Class warfare

28 April 2005
The Guardian
link to original

I actually clapped my hands in agreement and sympathy as I finished watching this documentary. I had been expecting an over-sensationalised picture of classroom violence and mayhem, but instead, I watched an incisive, analytical programme which was all the more shocking because it was so rational. It was not Big Brother meets The Blackboard Jungle, as you might expect from Channel Five, but a measured, devastating indictment of the behaviour of our pupils in many British schools.

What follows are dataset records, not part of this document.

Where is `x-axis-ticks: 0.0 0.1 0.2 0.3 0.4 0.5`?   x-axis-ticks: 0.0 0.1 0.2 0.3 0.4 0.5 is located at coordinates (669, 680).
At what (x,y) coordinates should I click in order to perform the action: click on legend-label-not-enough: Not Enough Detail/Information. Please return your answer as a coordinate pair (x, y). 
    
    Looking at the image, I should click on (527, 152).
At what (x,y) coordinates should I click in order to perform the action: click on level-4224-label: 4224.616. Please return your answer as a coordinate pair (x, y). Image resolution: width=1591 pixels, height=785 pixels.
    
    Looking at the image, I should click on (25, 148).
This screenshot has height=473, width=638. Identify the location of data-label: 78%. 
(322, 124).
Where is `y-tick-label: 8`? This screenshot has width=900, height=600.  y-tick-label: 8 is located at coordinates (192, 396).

"Sylvia Thomas" – a pseudonym – was an impressive, articulate middle-aged woman, who had been a teacher in the 1970s, and returned as a supply teacher a couple of years ago to find out how schools had changed. She took secret cameras into a number of schools throughout the country and filmed what she saw. Because of the secretive nature of her work, the film did rely a great deal on her commentary, and observations to camera. Nevertheless, the footage was very persuasive. It revealed that in just about every school she visited there was chronic indiscipline. From inner-city schools, to suburban comprehensives, from sink estates in London to beautiful rural areas in the north, the message was the same: pupils were fighting in class, they were rude, they were very noisy, they vandalised equipment, attempted to download porn on to computers, ate food, frequently challenged the teacher (sometimes threatening them), and rarely did much work.

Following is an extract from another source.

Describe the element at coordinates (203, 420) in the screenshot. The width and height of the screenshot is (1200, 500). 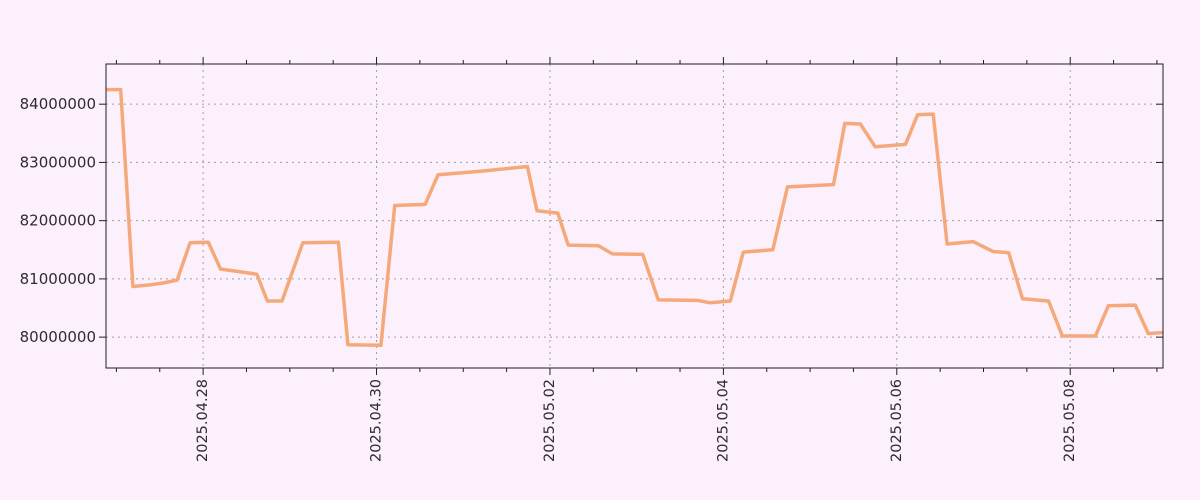
I see `x-tick-label: 2025.04.28` at that location.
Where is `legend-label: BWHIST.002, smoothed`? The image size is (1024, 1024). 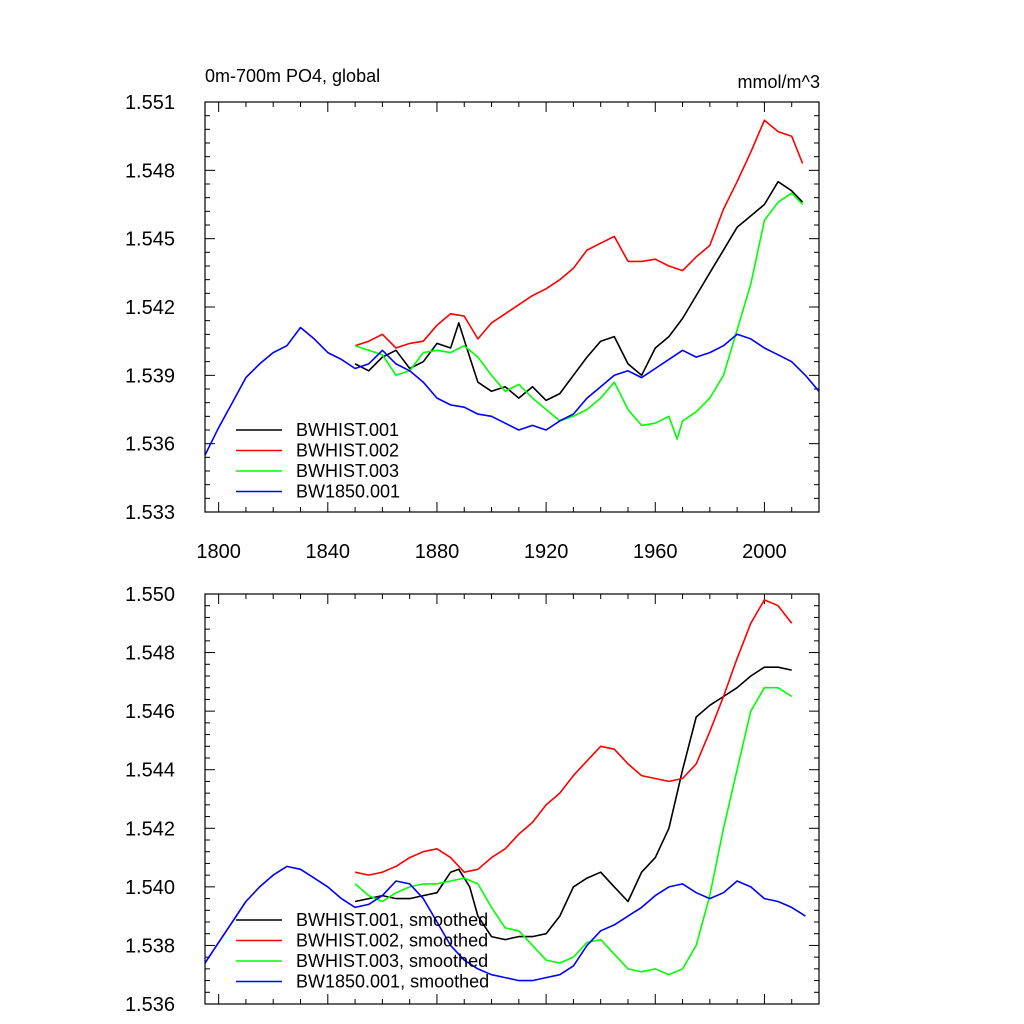 legend-label: BWHIST.002, smoothed is located at coordinates (392, 941).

Ironically, the one school where they didn’t do this was Sir John Cass in Stepney, the school that I wrote my book about. It dealt with my first years as a teacher in this school before the current, "super" headteacher was appointed. From being bottom of the league tables, and an unruly place, it has subsequently been transformed into a high-achieving, disciplined establishment. The film persuasively showed that his disciplinary approach had significantly improved classroom behaviour.

But the documentary went further than saying that a super head was the panacea for our current educational woes. It pointed out, entirely correctly in my view, that unless we cut bureaucracy in schools then we will continue to churnout illiterate yobs. Tony Blair, were you watching?